Two lines mark the range in the entries below: the one holding "Click the Word doc file icon" and the one holding "Viewport: 1615px width, 877px height.". Set down those two and all lines between them, exactly.

- _Data for processing_:
┌──

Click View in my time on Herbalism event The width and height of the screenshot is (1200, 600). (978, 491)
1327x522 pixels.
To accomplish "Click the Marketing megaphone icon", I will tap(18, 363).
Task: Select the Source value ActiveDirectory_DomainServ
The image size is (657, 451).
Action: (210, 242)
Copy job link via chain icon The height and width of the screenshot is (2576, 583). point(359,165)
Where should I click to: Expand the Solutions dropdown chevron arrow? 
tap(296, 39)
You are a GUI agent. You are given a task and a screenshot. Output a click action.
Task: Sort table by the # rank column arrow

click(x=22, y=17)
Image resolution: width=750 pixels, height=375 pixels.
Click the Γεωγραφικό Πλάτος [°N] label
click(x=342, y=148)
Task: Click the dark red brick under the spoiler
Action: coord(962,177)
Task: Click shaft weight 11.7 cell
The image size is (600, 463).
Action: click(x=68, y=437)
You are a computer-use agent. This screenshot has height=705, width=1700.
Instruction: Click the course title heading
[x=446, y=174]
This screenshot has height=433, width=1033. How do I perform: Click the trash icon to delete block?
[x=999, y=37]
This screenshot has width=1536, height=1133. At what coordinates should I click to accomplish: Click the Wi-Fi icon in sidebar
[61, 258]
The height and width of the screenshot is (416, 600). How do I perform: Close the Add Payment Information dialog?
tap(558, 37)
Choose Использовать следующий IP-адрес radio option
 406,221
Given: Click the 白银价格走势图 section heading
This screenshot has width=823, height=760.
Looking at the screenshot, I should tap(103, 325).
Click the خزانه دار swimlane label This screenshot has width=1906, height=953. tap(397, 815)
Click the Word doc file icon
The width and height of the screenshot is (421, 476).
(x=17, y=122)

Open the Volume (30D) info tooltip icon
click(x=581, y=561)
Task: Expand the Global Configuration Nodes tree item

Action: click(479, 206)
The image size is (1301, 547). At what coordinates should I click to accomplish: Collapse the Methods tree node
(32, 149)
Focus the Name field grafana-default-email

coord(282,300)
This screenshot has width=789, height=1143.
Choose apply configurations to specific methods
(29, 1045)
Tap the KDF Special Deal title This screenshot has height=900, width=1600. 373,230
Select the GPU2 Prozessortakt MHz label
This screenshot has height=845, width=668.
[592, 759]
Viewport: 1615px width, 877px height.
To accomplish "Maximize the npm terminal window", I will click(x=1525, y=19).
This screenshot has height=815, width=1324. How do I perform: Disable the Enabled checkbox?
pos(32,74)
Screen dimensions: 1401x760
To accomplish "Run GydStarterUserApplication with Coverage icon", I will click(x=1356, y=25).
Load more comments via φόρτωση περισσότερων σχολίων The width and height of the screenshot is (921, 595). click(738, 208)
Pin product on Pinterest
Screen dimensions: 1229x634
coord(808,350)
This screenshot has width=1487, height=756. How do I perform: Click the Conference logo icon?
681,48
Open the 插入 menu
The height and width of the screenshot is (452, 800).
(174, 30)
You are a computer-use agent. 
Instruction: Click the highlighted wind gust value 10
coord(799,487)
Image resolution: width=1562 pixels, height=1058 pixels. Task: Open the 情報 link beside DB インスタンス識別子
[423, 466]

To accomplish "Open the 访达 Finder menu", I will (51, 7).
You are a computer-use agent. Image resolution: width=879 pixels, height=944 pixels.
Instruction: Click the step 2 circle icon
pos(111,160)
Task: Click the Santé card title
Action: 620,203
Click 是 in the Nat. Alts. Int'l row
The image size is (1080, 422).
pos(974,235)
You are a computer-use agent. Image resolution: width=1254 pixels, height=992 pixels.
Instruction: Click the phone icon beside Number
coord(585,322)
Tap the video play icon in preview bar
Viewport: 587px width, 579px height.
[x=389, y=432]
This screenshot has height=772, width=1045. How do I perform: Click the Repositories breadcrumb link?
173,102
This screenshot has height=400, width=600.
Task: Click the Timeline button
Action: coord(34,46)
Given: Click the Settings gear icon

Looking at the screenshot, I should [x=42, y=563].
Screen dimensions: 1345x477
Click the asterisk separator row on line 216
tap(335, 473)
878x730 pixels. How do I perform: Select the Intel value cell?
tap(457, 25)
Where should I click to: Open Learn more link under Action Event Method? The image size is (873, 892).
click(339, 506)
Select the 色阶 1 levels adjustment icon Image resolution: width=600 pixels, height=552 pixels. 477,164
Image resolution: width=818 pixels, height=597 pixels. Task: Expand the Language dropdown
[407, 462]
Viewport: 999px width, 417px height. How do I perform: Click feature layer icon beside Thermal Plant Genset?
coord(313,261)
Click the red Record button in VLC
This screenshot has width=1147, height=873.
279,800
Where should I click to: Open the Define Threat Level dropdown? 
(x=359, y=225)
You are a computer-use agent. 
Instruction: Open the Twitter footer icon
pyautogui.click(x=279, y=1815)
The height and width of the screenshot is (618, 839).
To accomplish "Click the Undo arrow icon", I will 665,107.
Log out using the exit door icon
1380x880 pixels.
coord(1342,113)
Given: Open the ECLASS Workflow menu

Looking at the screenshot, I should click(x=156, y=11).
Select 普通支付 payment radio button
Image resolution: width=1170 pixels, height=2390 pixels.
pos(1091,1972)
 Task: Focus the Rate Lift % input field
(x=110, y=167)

└──

- _Answer to this exercise_:
Click the Word doc file icon
The width and height of the screenshot is (421, 476).
(x=17, y=122)

Open the Volume (30D) info tooltip icon
click(x=581, y=561)
Task: Expand the Global Configuration Nodes tree item

Action: click(479, 206)
The image size is (1301, 547). At what coordinates should I click to accomplish: Collapse the Methods tree node
(32, 149)
Focus the Name field grafana-default-email

coord(282,300)
This screenshot has width=789, height=1143.
Choose apply configurations to specific methods
(29, 1045)
Tap the KDF Special Deal title This screenshot has height=900, width=1600. 373,230
Select the GPU2 Prozessortakt MHz label
This screenshot has height=845, width=668.
[592, 759]
Viewport: 1615px width, 877px height.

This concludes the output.